Да, из родных – из старших – у нее осталась только одна Изабелла.
«Нет, никогда в жизни, – говорила себе Мари-Анж, – я не решусь признаться тете Изабелле; она так одиноко, но зато безупречно прожила свою жизнь…»
Впрочем, тетя Изабелла была лишь предлогом, лишь символом.

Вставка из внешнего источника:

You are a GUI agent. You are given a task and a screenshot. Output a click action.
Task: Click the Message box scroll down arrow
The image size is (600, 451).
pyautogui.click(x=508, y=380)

Не будь ее, Мари-Анж все равно почувствовала бы силу запрета.
Ей, последней представительнице клана, отмеченного печатью бесплодия, материнство представлялось лишь досадным результатом любви.
«Да и как воспитать ребенка, не имея ни гроша за душой, – думала она. – У меня только две возможности – либо работать, либо сделаться содержанкой…»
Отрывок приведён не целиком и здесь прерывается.